カラオケさん
音楽と物理学 へ戻る
ばいおりんの日常的物理学文集 へ戻る
2012.01.16


「 次の質問です。 100 から 7 を引くといくらになりますか?」
「 えーっと、 ・ ・ ・ ・ 93。」
ここまではたいがいの人ができる。
「 では、 それから、 もう一回 7 を引くとにいくらになりますか?」
「 ・ ・ ・ ・ ・ ・ 86。」
中等度の認知症があっても、 中には数字に強い人もいる。 先日は、
「 それは 100 から 14 を引いたらいいんやから、 86よ。」
と、 驚かされた。
これまでで最も感動したのは、 車いすの上で 1 分間 固まってしまった後に、
「 ・ ・ ・ ・ ・ ラクになります。」
と、 考えるのをやめて笑顔を取り戻したおばあちゃんだ。

「 ○○さん、 最近、 血糖値、 いいですね。」
「 ほうよ、 先生。 カラオケに一生懸命になっとるけんの。
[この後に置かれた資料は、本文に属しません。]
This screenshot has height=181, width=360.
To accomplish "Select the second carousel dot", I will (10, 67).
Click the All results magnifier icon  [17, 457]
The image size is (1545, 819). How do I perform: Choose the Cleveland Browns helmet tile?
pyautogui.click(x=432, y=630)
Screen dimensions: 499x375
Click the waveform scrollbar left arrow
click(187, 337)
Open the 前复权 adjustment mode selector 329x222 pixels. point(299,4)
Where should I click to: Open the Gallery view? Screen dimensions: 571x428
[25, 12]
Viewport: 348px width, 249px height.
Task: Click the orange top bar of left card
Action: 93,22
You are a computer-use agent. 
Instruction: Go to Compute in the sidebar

」
1 か月後の診察、 益々、 血糖値は下がっていた。 そして○○さんは地方のカラオケ大会で優勝していた。


  大学時代、 久しぶりに里帰りすると、 我が家に大きな箱型のカセットテープ式カラオケセットがあった。 歌詞帳を持たされて渡哲也の「 くちなしの花 」を歌わされた。
  卒後2年目の丹波地方での研修時代、 先輩に時々カラオケスナックに連れて行ってもらった。 マスターの「 プロフェッショナルユース 赤本 」を使ってのピアノ伴奏で、 谷村新司の「 昴 」を歌った。
  S60 阪神タイガースが優勝してバブル経済時代に突入すると、 レーザー式の映像カラオケになった。 リモコン選曲できるオートチェンジャーも登場した。 キタの新地では、 BORO の「 大阪で生まれた女 」がよく流れていた。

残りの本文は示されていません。